Your objective: The number needed is how many lines of the data hold the string "Task". Give that number and nothing more.

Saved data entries
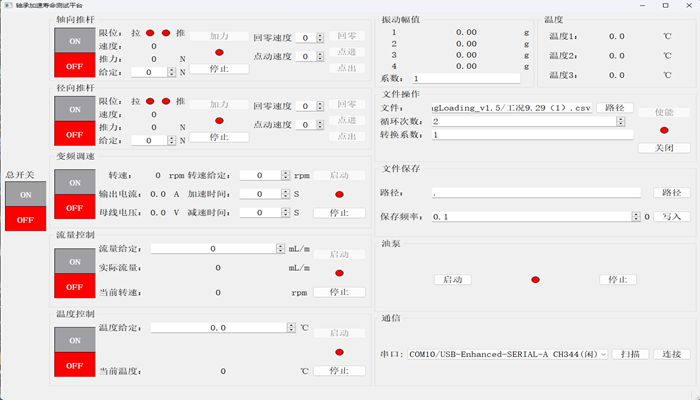Start the oil pump with 启动
Image resolution: width=700 pixels, height=400 pixels.
coord(452,280)
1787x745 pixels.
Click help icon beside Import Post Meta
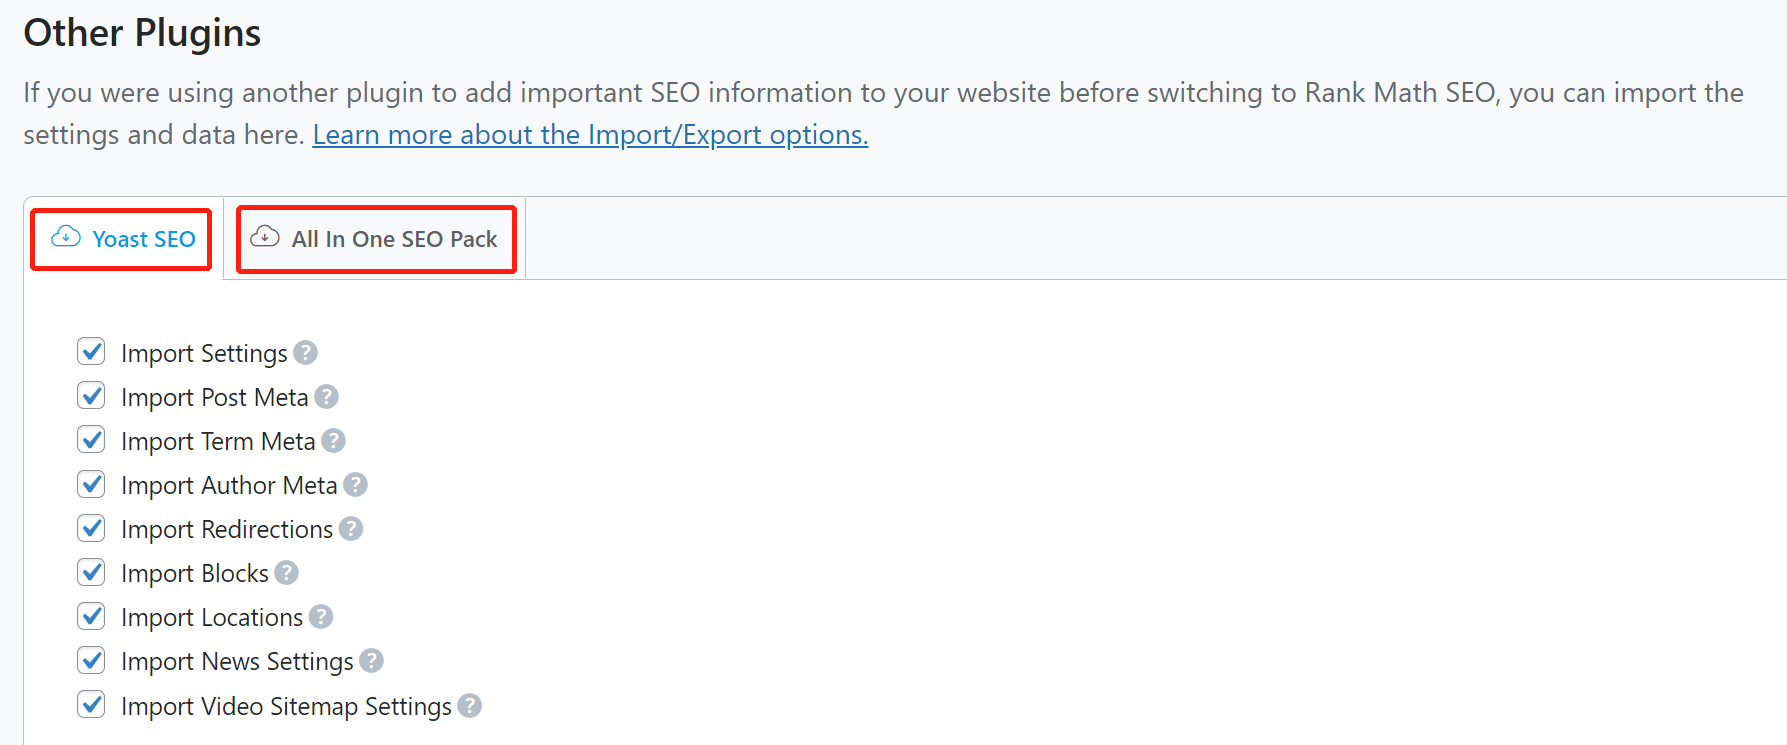pyautogui.click(x=327, y=397)
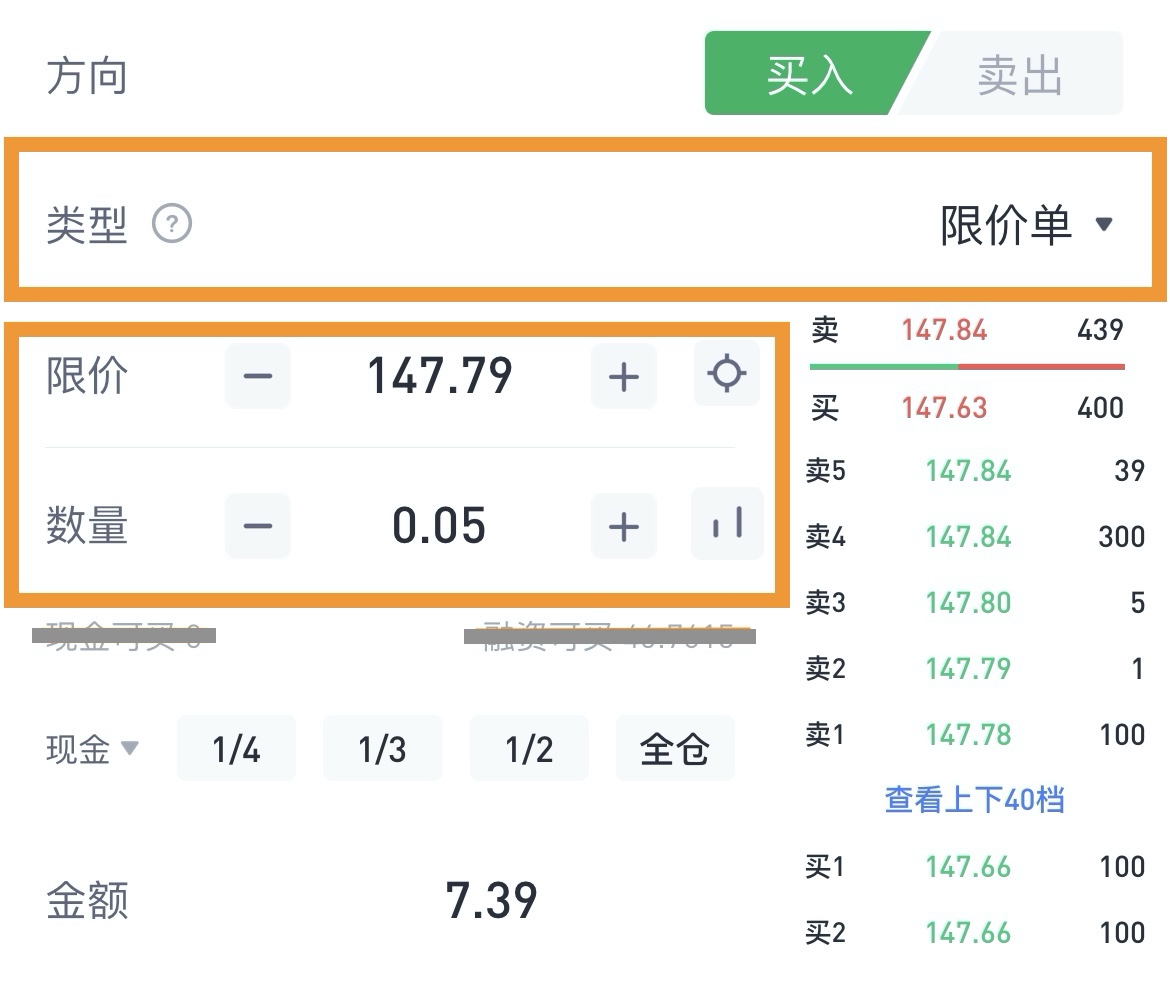Expand the 现金 funding source dropdown

tap(92, 748)
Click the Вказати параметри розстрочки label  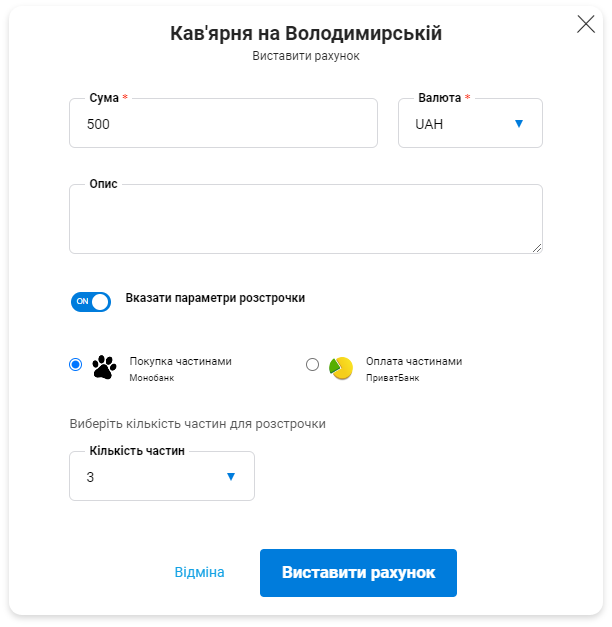coord(215,298)
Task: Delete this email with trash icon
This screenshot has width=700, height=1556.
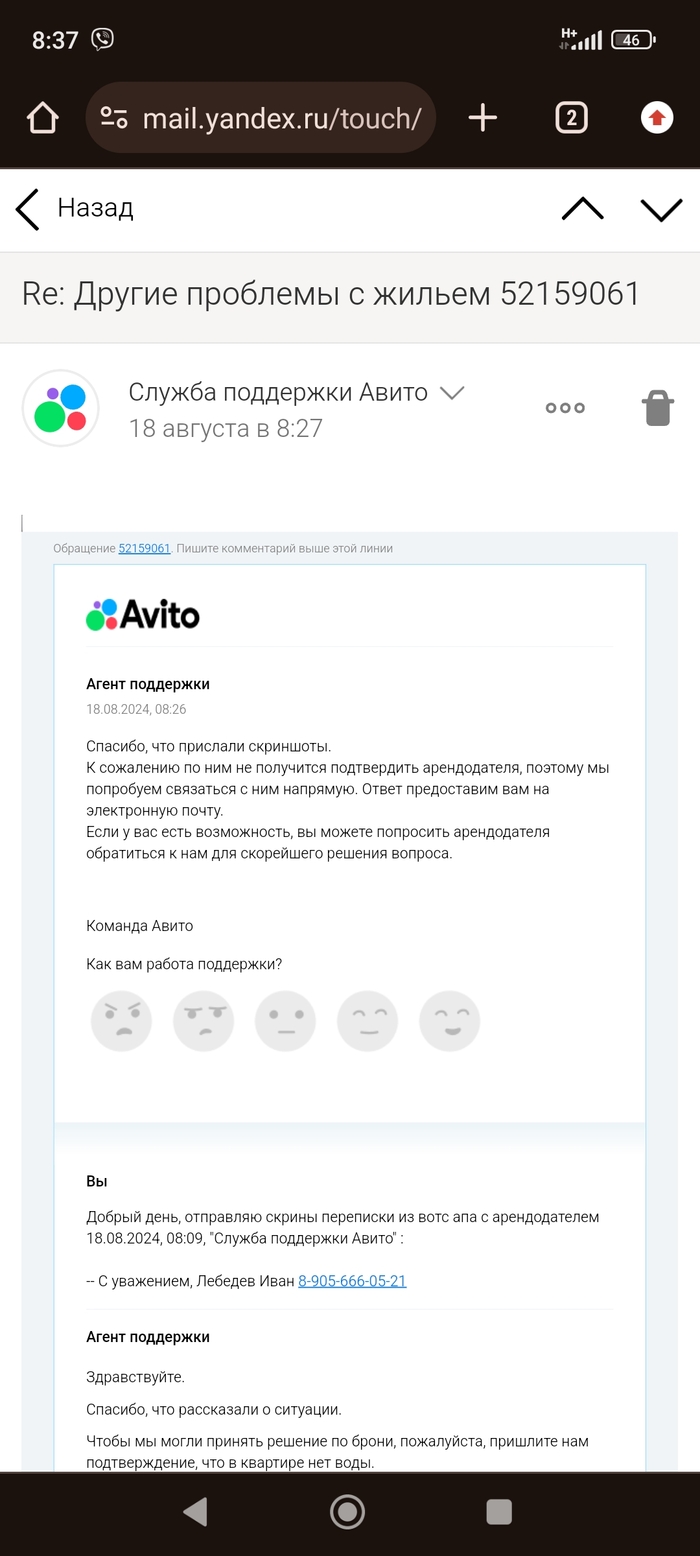Action: coord(658,408)
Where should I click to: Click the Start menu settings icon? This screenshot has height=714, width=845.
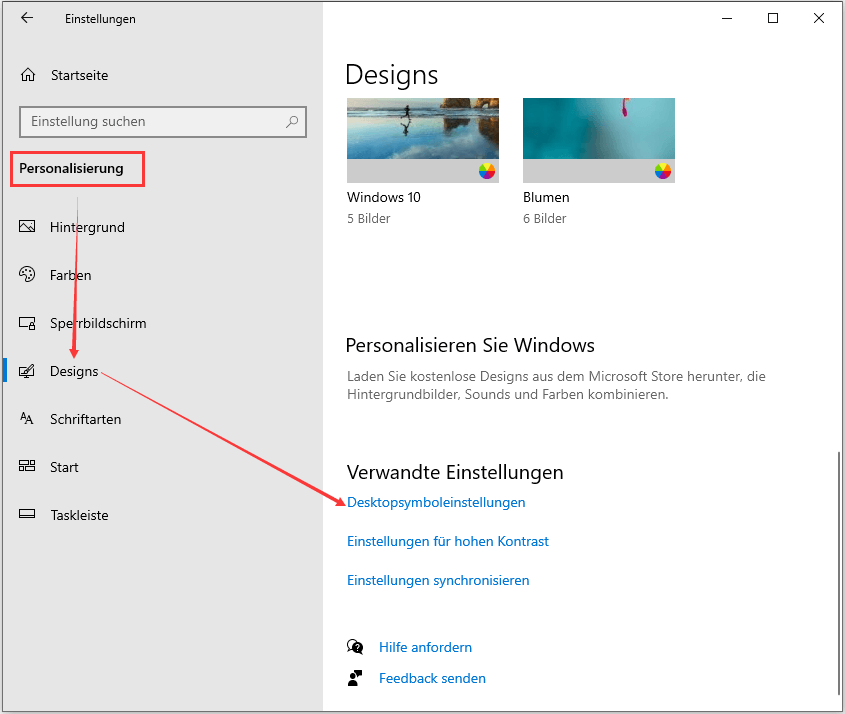pos(26,467)
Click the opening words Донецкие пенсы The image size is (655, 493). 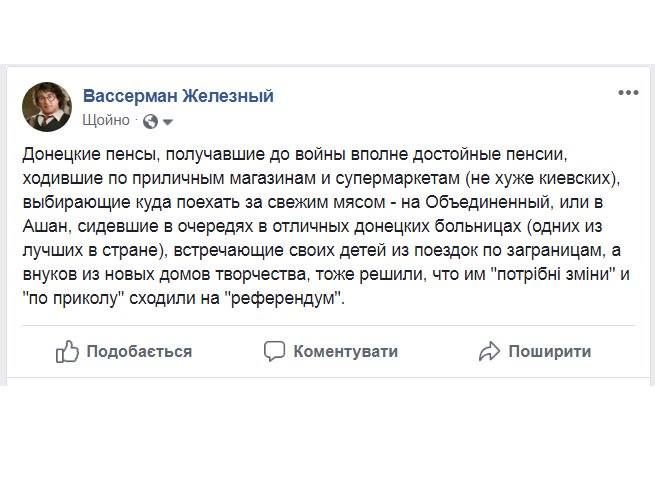[x=91, y=155]
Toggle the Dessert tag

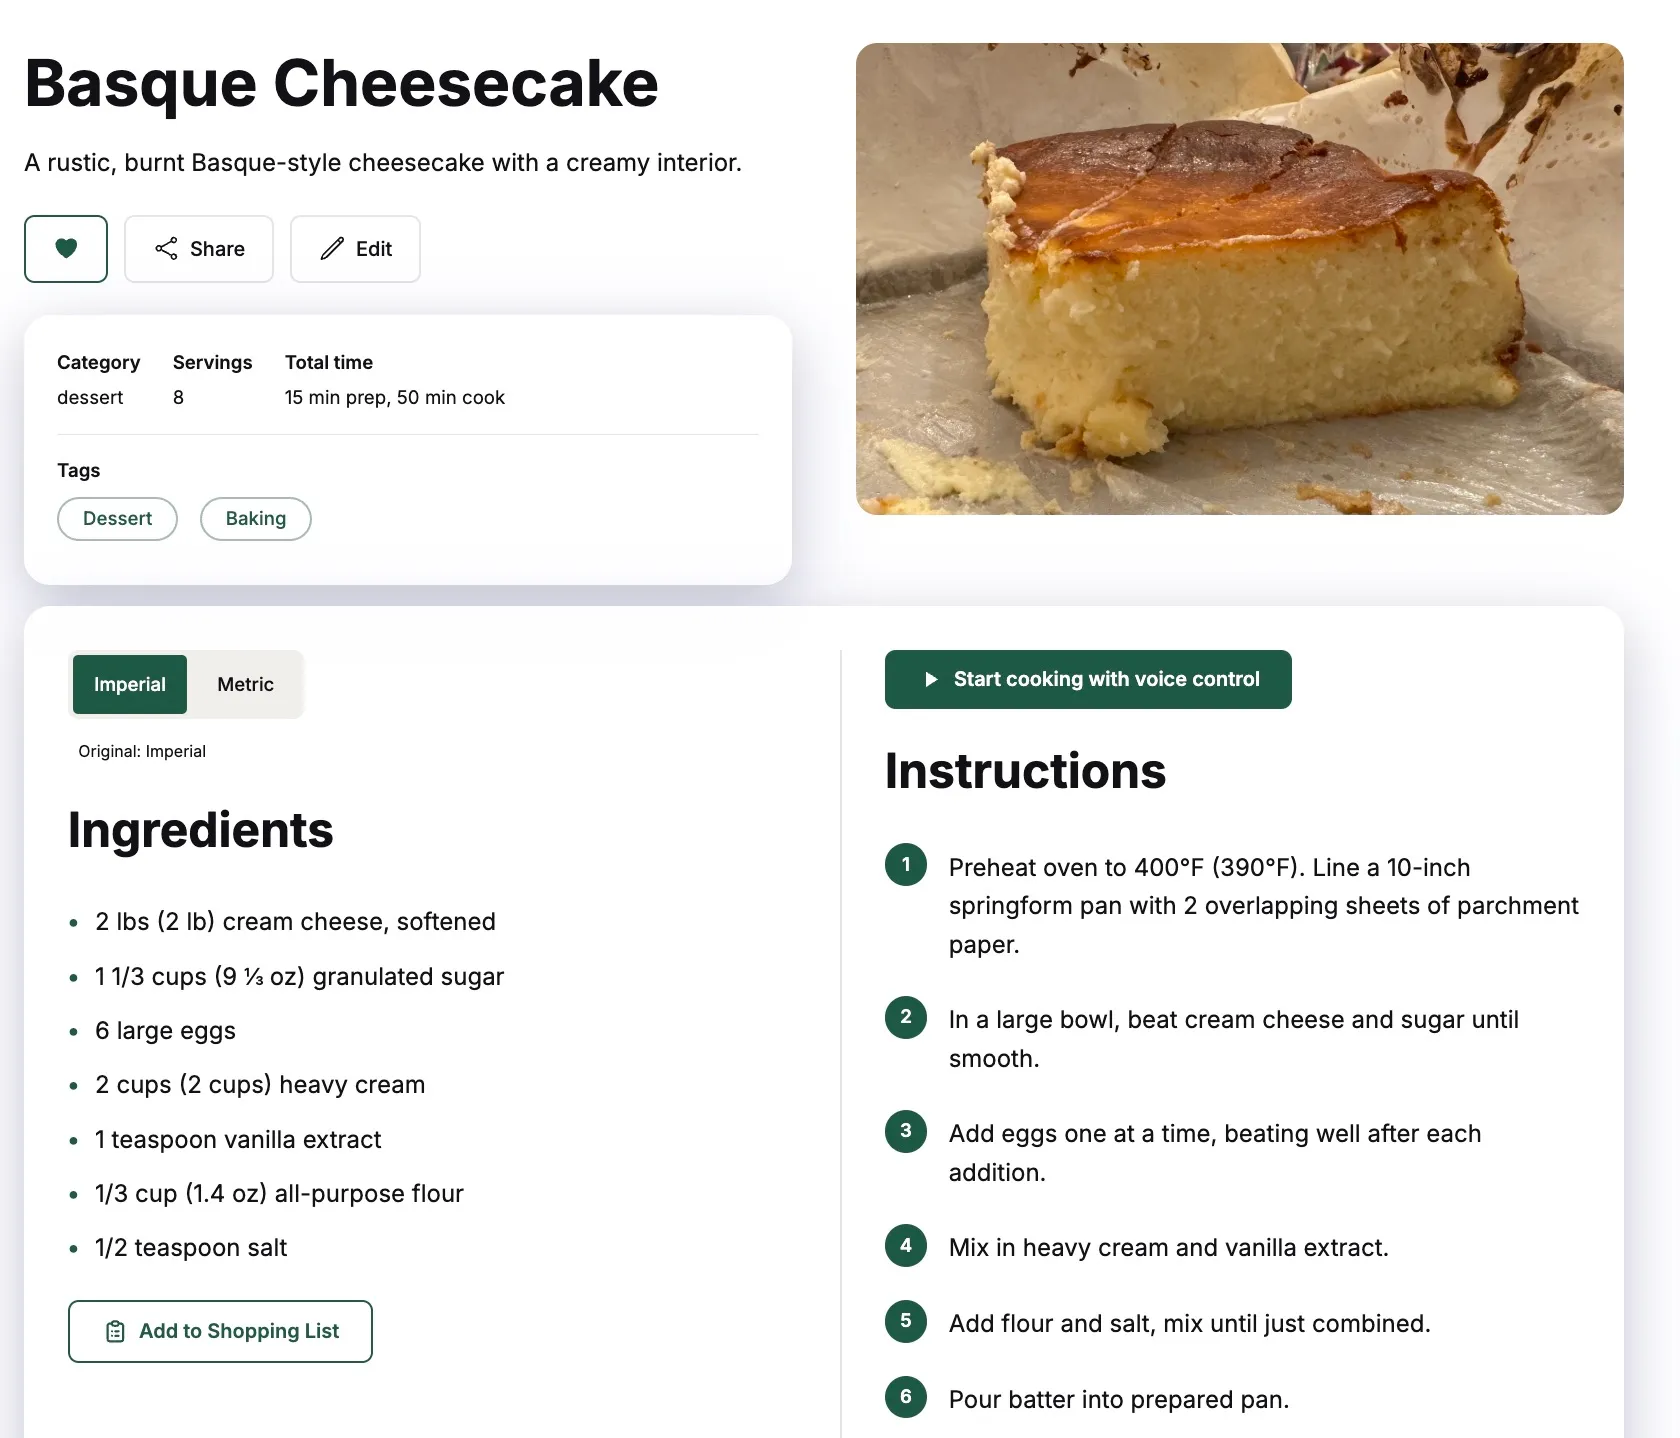117,518
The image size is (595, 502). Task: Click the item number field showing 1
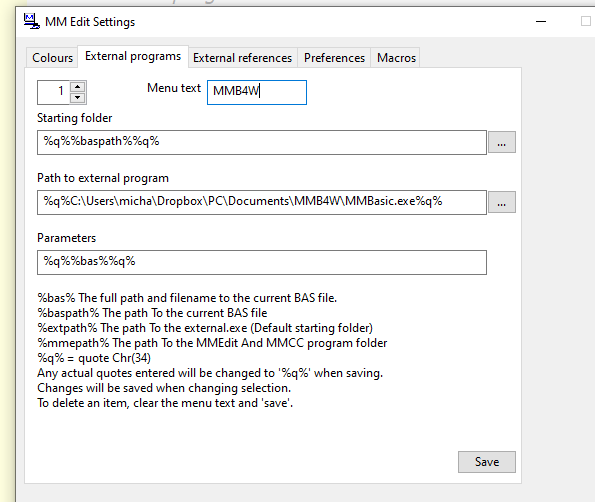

Answer to the exercise: 2